Last season, wide receivers Cody Hoffman and Ross Apo combined to catch 95 passes for 1,396 yards and 19 touchdowns. The 6-4 Hoffman had a host of memorable receptions, including a one-handed TD catch against Hawaii, and a leaping, juggling grab between two defenders at Oregon State. He also had three touchdowns against Tulsa in the Armed Forces Bowl, including the game-winner with 11 seconds remaining. The 6-3 Apo, meanwhile, set a school record for most touchdown catches by a freshman.

Overall, though, Cahoon was not satisfied with the performances from the Cougars' pair of tall, athletic wideouts.

"Neither met the expectations," he said. "Cody made some huge plays out there, as did Ross. But we didn't catch the ball like we need to.
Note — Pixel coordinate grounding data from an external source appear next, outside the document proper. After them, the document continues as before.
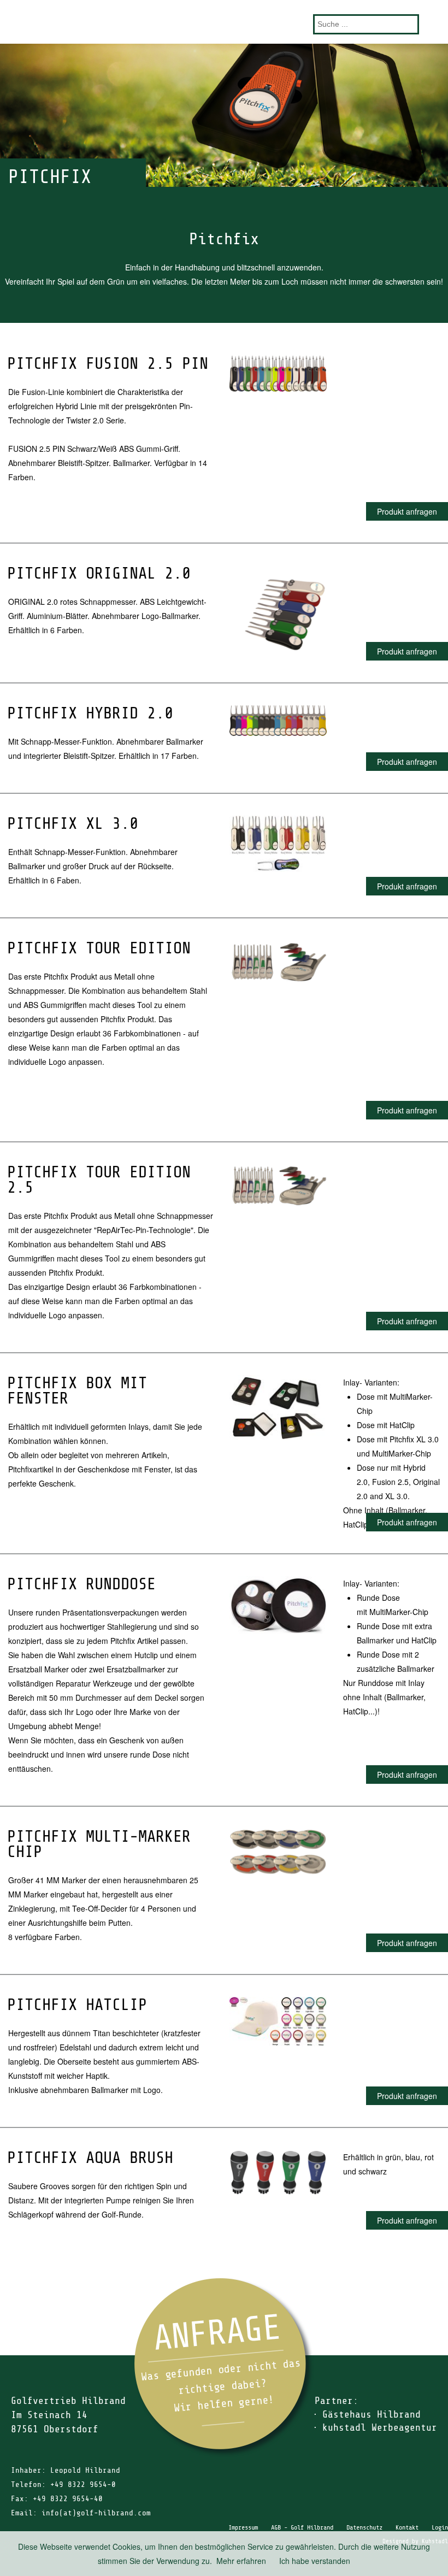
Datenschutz (364, 2527)
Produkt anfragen (407, 511)
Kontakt (407, 2527)
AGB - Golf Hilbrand (302, 2527)
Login (440, 2527)
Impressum (243, 2527)
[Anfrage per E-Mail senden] (224, 2367)
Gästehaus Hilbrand (371, 2414)
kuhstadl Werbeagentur (379, 2427)
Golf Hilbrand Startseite (223, 21)
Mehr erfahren (241, 2560)
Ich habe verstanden (314, 2560)
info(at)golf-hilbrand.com (96, 2513)
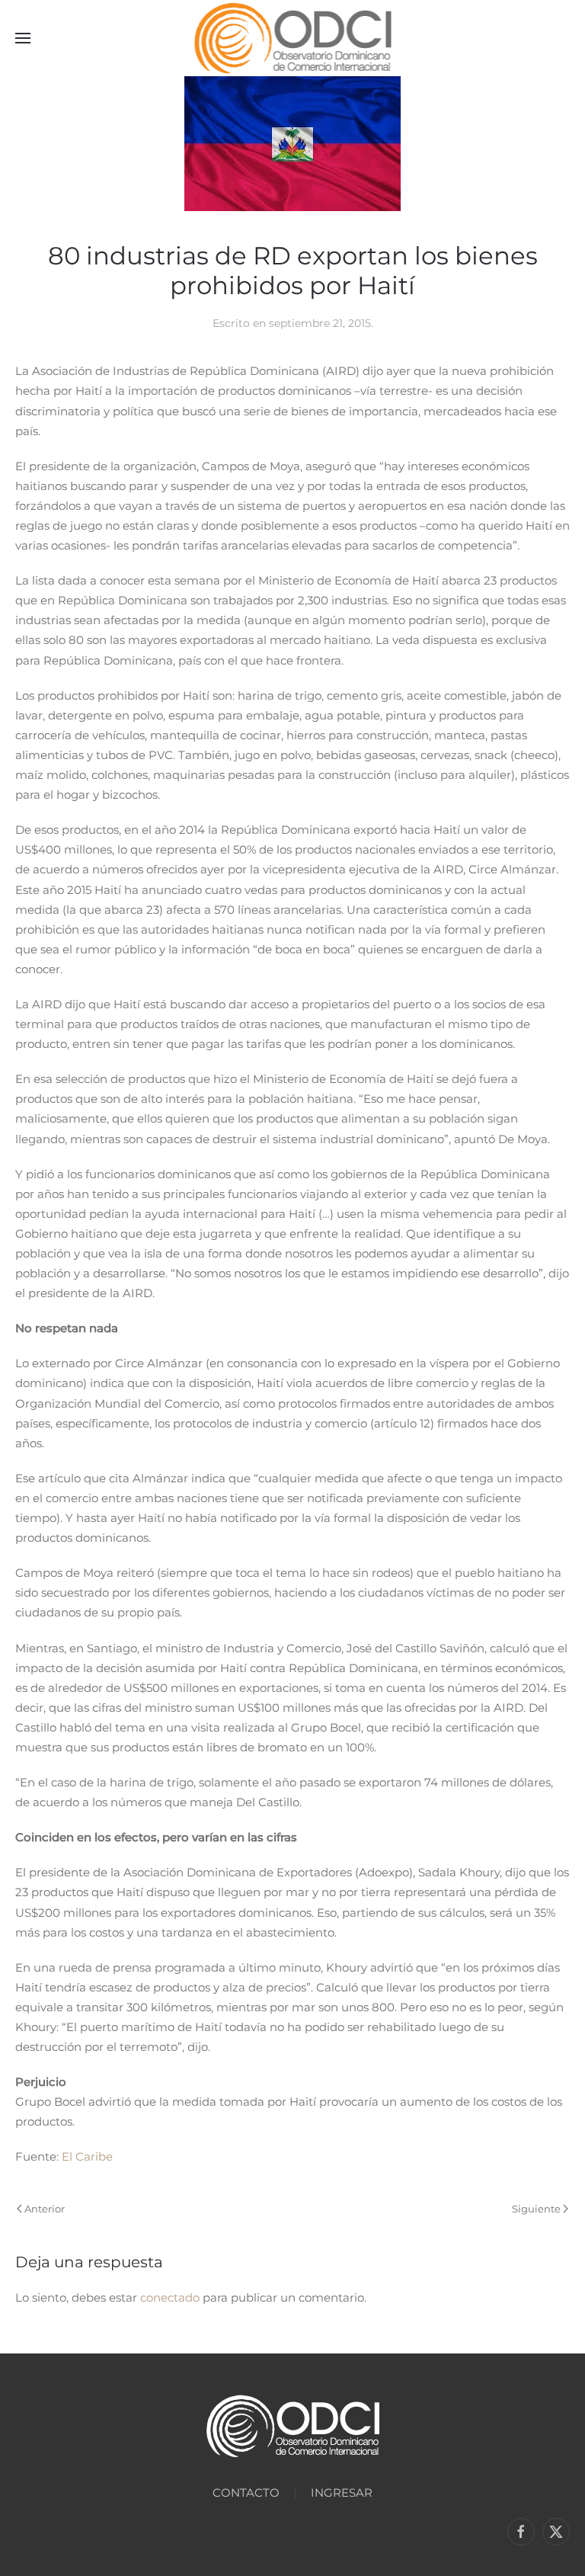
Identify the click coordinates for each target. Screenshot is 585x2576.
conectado (170, 2297)
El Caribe (87, 2156)
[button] (22, 38)
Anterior (44, 2209)
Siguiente (536, 2209)
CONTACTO (246, 2492)
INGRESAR (341, 2492)
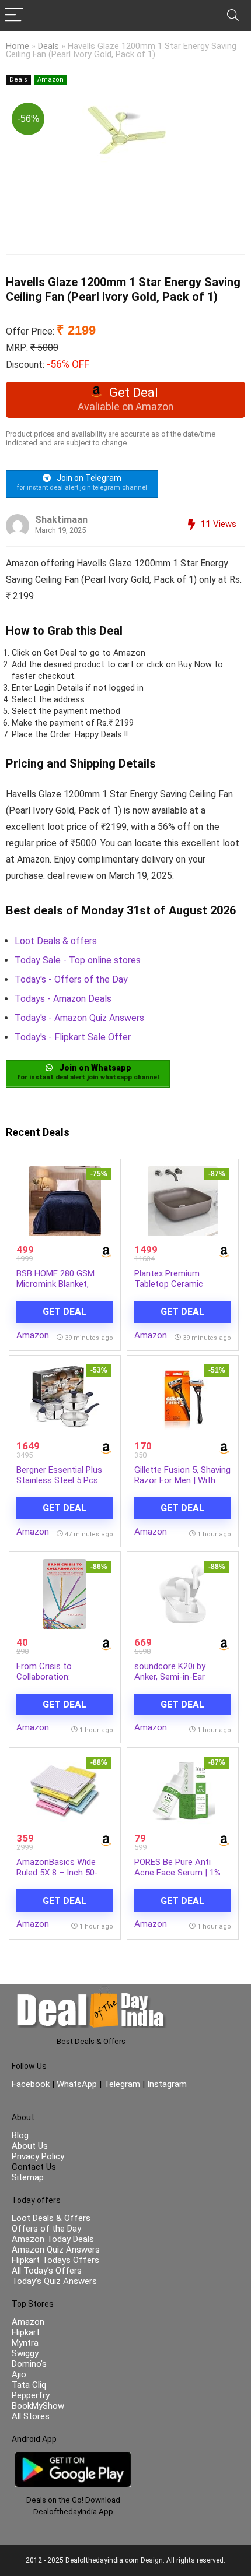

I think there was improvement as far as being in the right spot at the right time and running our routes, but there's already significant improvement there as well this year. If we can get where we need to be and catch the ball, then make our quarterback look like a hero, then we've done our job. We didn't do that to the level we needed to last year."

Apparently, Hoffman got the message. During spring ball, he caught 40 straight passes before dropping his first one last week.

Cahoon knows the importance of honing the craft of being a receiver.

"Repetition is key. The less thinking we do out there, the more ingrained guys are in the offense," he said. "The less thinking they do, the faster they play. We need to maximize all the speed we can. Hopefully, simplification as well as volume and repetition will allow us to be real comfortable with the offense and play fast ... We need to catch the ball better. That's our primary job. We need to improve our blocking as well. Technically, our routes have improved a lot, but there's still a ways to go there, too. There's a lot to improve on — everything."

When it comes to becoming a consistent, sure-handed receiver, Cahoon could write a book on the subject.

"Repetition definitely plays into it. It's a lot mental," Cahoon said. "It's confidence. It's anticipation, being on the same page with the quarterback, knowing when the ball's going to arrive. But also it's just doing it enough that you're not thinking about it. If you're out there thinking, 'I need to catch this ball' or 'I hope I don't drop this ball,' then you're toast. It's just a confidence that comes from doing it over and over again, knowing that you want the ball. Just begging for that ball every single play. So it's a mindset which comes from confidence and repetitions and just making plays."

Hoffman is a proven play-maker, but how good can he be?

"He can be an excellent receiver. I think he knows that," Cahoon said. "He sees that he's got a chance to be an impact player on this team, in this country. If he continues to work hard and stay healthy, he's going to have a chance to go to the NFL. Saying that, he knows he has a lot to work on in order to get there. I've seen that he's committed to it."

Apo, who underwent shoulder surgery recently, is looking to get healthy for this fall.

"Ross works his butt off. I love him for it," Cahoon said. "He runs good routes and he comes off the ball as well as anybody. He needs to catch the ball better. Maybe this summer, where he can't work out quite as hard, he can concentrate on catching a bunch of balls and getting his confidence back."

Not surprisingly, Cahoon has an affinity for diminutive receivers like himself. He showered praise on 5-foot-8 JD Falslev, who had 31 catches for 330 yards and two touchdowns last season.

"He catches everything, and that's the standard," Cahoon said. "If you're going to be short, you've got to do that, especially with all of the tall freaks that we have on this team. If you're a short guy, you'd better catch everything. And he did last year. His role grew as he became more reliable and dependable. Guys wanted to create plays for him and the quarterbacks wanted to go to him. He breaks on a dime, he's very hard to cover underneath with his quickness. He's a possession receiver. If there's one guy that really exceeded or met my expectation, it would be JD last year."

Then Cahoon smiled.

"I show favoritism," he added, "for the short guys."